**Exercise tasks**
1. List the groups between which, according to the profile of Dheeraj Pandey below, DevRev breaks down silos.
2. Reproduce the passage of the profile of Dheeraj Pandey below between "He set up shop" and "platform - in 2021.", inclusive, substituting "the firm" for each occurrence of "Nutanix".

Dheeraj Pandey - nicknamed ‘Atal’ by his cousins for his courage of conviction - grew up in Patna, Bihar, leaving at the age of 17 to complete his undergraduate degree in Computer Science at the Indian Institute of Technology (IIT) - Kanpur. At the age of 21, he moved to the United States, armed with $900 dollars in his pocket and a prodigious talent for math. He joined the University of Texas, in Austin, Texas, where he aimed to complete his PhD. Within a few years, he had quit his PhD, opting to work in the city for a year before moving to the Bay Area in San Francisco.

He set up shop in the Bay Area, building systems - large scale systems, distributed systems and data intensive systems for the next 25 years. During this period, Pandey founded Nutanix with Ajeet Singh and Mohit Aron in 2009 - a leader in cloud computing, offering software for virtualisation, Kubernetes, Database as a Service (DaaS) and much more. The company made its public debut in 2016, raising around $230 million, making it the largest VC-backed IPO in the United States in 2016. He continued to lead Nutanix for 5 years before leaving to start DevRev - an AI-native platform - in 2021.

While Artificial Intelligence (AI) lies at the core of DevRev, Pandey admits that for a long time he was indifferent to AI, registering it, but calling himself a “bystander to neural networks”. Today, however, he is fully invested in AI’s capabilities.

It was the idea of coverage that had always captured his interest. “I’ve looked at many tech revolutions philosophically, and I felt that a lot of them actually converge. You know the iPhone converged our entire personal lives into one thing, and it basically proved that you could take 50 gadgets, virtualise, miniaturise and converge them to simplify our lives,” he says.

A contrarian approach to AI: integration over federation

Pandey revealed that one of the things he likes about the current phase of AI is its data-centricity. DevRev unifies customer support and product development for SaaS companies, breaking down the silos that exist between users, sellers, support teams, product teams and developers on a single AI-native platform. It does so, by leveraging AI-powered features such as conversational search, AI agents, analytics and more.

“I'm not building a consumer company, I'm building an enterprise company. So a lot of it has to do with enterprise data, enterprise security, enterprise workflows”, he shares.

He challenges the conventional wisdom of using federated systems - an architecture based on individual entities collaborating as a single unit, while maintaining autonomy. Pandey believes that customer experiences built on federated systems are fragile, prone to errors, latency and other issues. DevRev has opted for an integrated systems approach, weaving data from different departments into one extensive knowledge graph that is owned by the organisation. For Pandey, silos come about due to companies attempting to “manage” their work. The same work is looked at as an “opportunity in sales”, an “incident” in operations, “tickets” in customer support, or “issues” in software development.

**Recorded information**
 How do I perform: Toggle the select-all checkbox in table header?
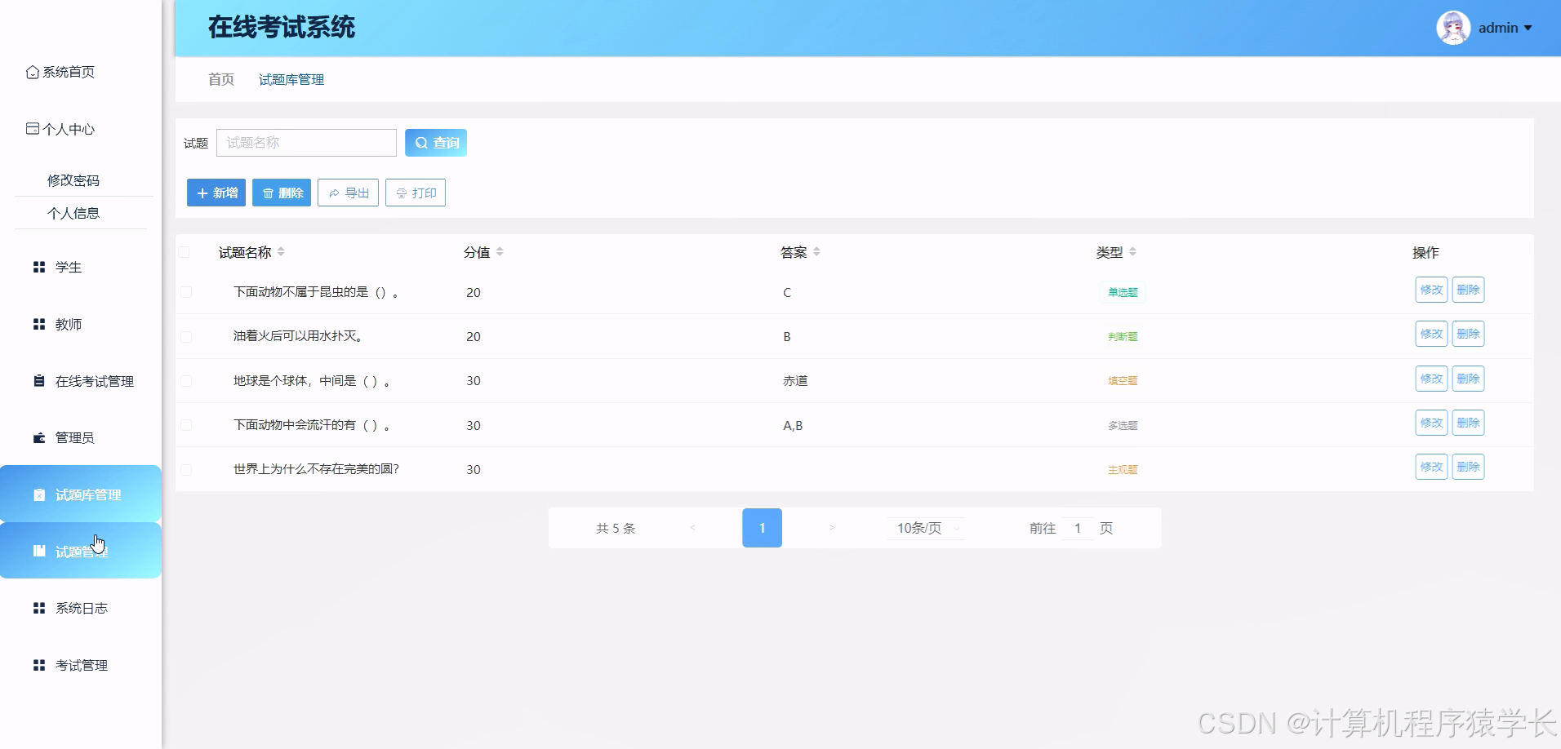pos(185,252)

**Results of the tasks**
1. users, sellers, support teams, product teams, developers

2.
He set up shop in the Bay Area, building systems - large scale systems, distributed systems and data intensive systems for the next 25 years. During this period, Pandey founded the firm with Ajeet Singh and Mohit Aron in 2009 - a leader in cloud computing, offering software for virtualisation, Kubernetes, Database as a Service (DaaS) and much more. The company made its public debut in 2016, raising around $230 million, making it the largest VC-backed IPO in the United States in 2016. He continued to lead the firm for 5 years before leaving to start DevRev - an AI-native platform - in 2021.